Em Curitiba, a Fundação de Ação Social (FAS) acompanha desde 2004 as transformações da assistência social no Brasil, marcadas pela implantação da Política Nacional de Assistência Social (PNAS) e pela estruturação do Sistema Único de Assistência Social (SUAS). Com essas mudanças, a população em situação de rua passou a ser reconhecida como público prioritário da proteção social especial de alta complexidade.

No contexto local, a FAS adequou-se às diretrizes nacionais e, em 2005, conquistou a habilitação para gestão plena, o que lhe conferiu maior autonomia no planejamento, execução e cofinanciamento de serviços socioassistenciais. Essa conquista possibilitou a criação e o fortalecimento de serviços especializados, como abrigos, casas de passagem e equipes de abordagem social, integrados a outras políticas públicas, incluindo saúde, trabalho e habitação.

Apesar desses avanços, ainda é possível questionar a efetividade dessas políticas: a existência de serviços não garante necessariamente sua capacidade de atender plenamente às necessidades da população em situação de rua, revelando lacunas e limitações que exigem reflexão e aprimoramento contínuo.

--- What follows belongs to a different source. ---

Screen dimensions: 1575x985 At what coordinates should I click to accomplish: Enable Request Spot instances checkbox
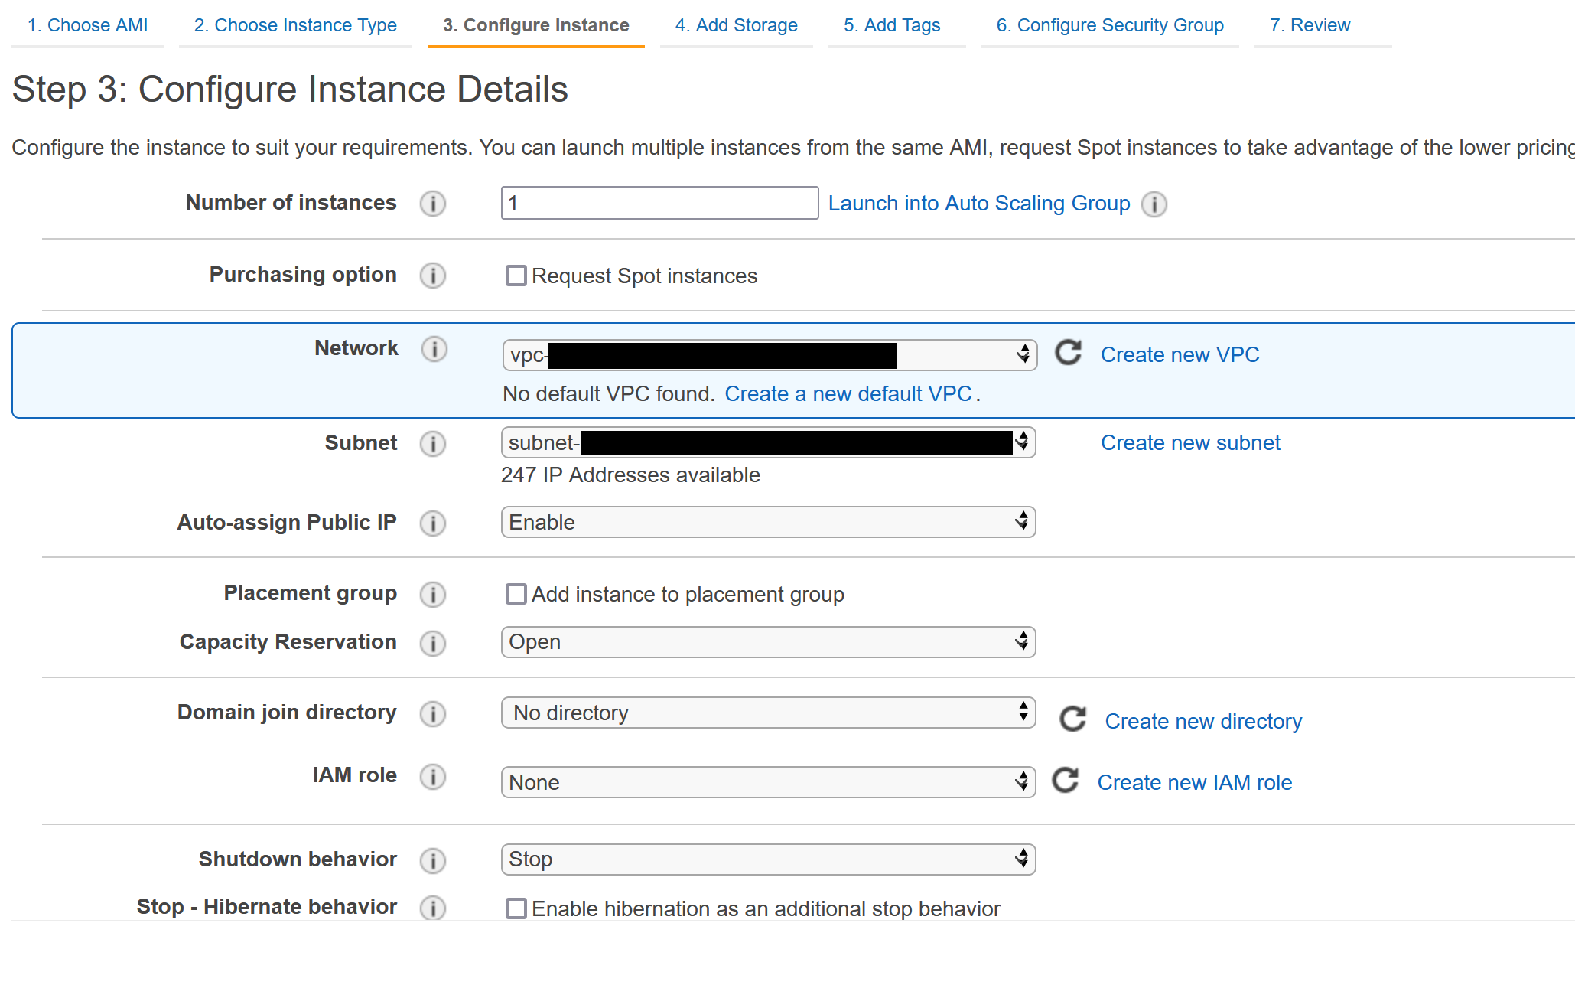pyautogui.click(x=516, y=276)
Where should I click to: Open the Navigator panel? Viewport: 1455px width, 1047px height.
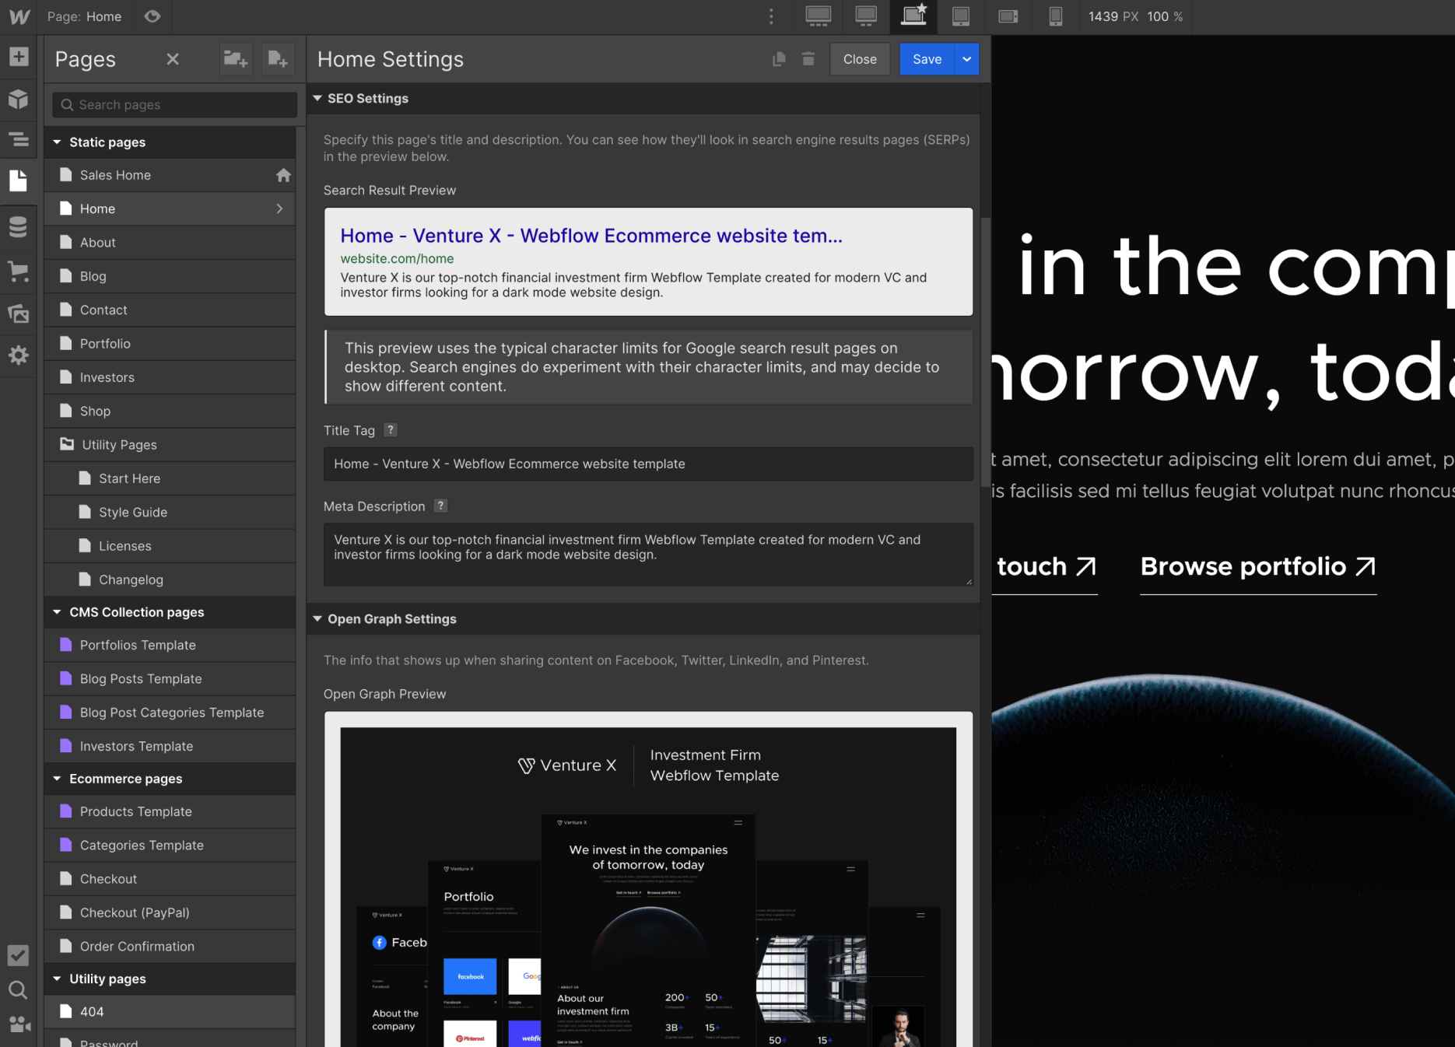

Curitiba conta com apenas três Centros POP, somando 220 vagas e 1640 vagas em abrigos, frente a uma população em situação de rua que supera as 4 mil pessoas. Esses números revelam o caráter limitado e emergencial das ações, que contrastam com os princípios estabelecidos pela PNAS/2004 e pela NOB-SUAS/2012, que defendem a universalização do acesso e a integralidade da proteção social. Assim, a política pública, embora formalmente estruturada, não alcança efetivamente a totalidade das pessoas em situação de rua, mantendo-as em uma condição de exclusão e violação de direitos.

Exclusão institucionalizada

A análise da situação da população em situação de rua em Curitiba revela um cenário de contradições: avanços institucionais e a criação de serviços especializados convivem com a insuficiência de vagas, a limitação de recursos e a manutenção de barreiras de acesso. A situação de rua, longe de ser uma escolha individual, é resultado de desigualdades estruturais e de um sistema que historicamente exclui.

O Dia 19 de agosto, lembrado em memória do Massacre da Sé, não apenas reforça a importância da visibilidade dessa população, mas também denuncia a persistência da impunidade e a urgência de políticas públicas mais abrangentes, integradas e efetivas. Garantir direitos, ampliar o acesso a serviços e promover a inclusão social são passos indispensáveis para transformar essa realidade.

Apenas a existência de políticas públicas formalmente estruturadas não é suficiente: é preciso que estas se traduzam em ações concretas, capazes de atender às necessidades reais das pessoas em situação de rua, rompendo o ciclo de exclusão e assegurando dignidade, proteção e cidadania.

*Este é um artigo de opinião. A visão da autora não necessariamente expressa a linha editorial do jornal Brasil de Fato.